## Problem
Copy everything from the start of the records down through the line containing "The image size is (401, 267).", character for character.

## Data in this exercise
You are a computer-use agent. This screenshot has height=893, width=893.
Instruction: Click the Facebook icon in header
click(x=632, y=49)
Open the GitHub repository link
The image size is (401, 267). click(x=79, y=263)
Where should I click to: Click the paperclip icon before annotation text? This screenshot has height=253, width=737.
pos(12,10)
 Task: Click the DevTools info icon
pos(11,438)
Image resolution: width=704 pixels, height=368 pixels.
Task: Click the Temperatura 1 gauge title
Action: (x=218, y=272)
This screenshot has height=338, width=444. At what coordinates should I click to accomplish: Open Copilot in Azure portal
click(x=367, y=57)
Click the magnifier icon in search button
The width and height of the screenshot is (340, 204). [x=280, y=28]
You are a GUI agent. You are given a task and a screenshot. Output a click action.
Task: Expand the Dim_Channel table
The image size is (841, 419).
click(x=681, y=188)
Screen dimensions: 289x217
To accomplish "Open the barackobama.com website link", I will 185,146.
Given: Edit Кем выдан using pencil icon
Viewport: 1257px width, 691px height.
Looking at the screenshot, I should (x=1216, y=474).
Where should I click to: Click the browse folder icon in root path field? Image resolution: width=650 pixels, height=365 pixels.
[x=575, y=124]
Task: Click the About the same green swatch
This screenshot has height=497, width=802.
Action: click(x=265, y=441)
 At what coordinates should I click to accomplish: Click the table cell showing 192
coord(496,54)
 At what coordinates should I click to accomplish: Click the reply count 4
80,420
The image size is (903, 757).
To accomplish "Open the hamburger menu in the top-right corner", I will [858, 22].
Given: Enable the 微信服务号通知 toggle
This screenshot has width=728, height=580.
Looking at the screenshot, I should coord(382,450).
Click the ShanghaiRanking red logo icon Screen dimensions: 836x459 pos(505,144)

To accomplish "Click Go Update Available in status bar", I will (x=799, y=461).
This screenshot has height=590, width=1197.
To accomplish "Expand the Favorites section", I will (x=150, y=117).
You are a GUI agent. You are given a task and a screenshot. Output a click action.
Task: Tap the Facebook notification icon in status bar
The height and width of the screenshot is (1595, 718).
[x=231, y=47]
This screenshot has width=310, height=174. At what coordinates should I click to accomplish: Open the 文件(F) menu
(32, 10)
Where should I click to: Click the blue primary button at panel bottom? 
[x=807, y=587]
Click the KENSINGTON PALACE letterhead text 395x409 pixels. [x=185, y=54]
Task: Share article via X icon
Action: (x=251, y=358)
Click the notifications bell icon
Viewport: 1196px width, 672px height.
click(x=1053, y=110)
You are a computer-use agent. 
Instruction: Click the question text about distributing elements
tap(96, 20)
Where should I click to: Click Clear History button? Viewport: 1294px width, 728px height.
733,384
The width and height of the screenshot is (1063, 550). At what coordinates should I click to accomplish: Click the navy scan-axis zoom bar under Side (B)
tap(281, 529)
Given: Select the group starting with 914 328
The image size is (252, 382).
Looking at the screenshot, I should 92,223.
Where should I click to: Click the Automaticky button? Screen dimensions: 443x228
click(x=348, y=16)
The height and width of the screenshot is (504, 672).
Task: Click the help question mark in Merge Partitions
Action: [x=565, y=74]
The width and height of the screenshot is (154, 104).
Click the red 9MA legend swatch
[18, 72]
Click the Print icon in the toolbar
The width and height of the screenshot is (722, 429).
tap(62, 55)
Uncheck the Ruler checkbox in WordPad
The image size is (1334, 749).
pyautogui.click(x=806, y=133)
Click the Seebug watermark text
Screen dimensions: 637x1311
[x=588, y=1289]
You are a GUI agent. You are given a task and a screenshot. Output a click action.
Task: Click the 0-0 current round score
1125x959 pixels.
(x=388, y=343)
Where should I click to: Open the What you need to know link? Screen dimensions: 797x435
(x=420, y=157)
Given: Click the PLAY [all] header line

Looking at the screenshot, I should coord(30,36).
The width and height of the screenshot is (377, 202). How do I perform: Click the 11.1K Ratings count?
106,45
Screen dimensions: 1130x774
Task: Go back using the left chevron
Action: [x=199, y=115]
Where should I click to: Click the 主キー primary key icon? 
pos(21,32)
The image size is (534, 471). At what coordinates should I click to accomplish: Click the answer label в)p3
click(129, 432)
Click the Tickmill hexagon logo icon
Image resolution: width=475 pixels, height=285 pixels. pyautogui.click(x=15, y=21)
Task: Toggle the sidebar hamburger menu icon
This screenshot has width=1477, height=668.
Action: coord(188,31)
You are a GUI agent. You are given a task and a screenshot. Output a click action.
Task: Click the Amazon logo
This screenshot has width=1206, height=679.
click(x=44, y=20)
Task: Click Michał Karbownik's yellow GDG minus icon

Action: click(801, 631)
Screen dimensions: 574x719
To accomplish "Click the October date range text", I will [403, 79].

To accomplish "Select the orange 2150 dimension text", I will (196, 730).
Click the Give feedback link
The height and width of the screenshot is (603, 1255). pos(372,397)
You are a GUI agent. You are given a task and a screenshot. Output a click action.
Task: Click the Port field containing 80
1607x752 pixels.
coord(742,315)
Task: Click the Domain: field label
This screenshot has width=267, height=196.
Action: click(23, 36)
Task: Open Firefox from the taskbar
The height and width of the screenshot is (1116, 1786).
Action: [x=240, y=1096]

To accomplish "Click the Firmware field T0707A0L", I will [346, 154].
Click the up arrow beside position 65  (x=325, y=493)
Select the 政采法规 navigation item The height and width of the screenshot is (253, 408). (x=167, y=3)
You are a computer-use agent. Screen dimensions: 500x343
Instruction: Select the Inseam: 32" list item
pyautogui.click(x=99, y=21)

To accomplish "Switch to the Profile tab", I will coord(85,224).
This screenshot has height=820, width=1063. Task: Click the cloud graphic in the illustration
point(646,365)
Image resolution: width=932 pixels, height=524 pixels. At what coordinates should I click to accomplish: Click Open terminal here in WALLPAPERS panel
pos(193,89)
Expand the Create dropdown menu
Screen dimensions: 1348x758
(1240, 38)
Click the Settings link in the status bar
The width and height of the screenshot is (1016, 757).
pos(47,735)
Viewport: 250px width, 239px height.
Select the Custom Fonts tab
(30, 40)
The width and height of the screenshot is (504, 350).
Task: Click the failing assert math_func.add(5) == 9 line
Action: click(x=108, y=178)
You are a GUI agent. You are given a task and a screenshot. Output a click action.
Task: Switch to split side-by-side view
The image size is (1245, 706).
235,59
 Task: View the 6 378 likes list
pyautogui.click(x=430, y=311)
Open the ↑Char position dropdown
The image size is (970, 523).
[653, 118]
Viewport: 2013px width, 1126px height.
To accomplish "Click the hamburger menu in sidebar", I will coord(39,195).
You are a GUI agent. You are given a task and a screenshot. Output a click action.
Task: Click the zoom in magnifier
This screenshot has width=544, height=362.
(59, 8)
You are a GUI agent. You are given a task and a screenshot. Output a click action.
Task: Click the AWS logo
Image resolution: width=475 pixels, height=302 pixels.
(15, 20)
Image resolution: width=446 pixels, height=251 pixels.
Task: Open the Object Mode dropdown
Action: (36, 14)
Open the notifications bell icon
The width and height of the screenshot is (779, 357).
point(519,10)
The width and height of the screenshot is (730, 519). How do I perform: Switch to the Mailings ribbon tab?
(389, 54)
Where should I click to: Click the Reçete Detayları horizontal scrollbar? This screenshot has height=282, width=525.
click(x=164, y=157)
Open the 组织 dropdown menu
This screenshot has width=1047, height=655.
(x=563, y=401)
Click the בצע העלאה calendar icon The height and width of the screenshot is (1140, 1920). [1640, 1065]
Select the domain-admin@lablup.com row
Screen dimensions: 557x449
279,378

## Solution to the problem
You are a computer-use agent. This screenshot has height=893, width=893.
Instruction: Click the Facebook icon in header
click(x=632, y=49)
Open the GitHub repository link
The image size is (401, 267). click(x=79, y=263)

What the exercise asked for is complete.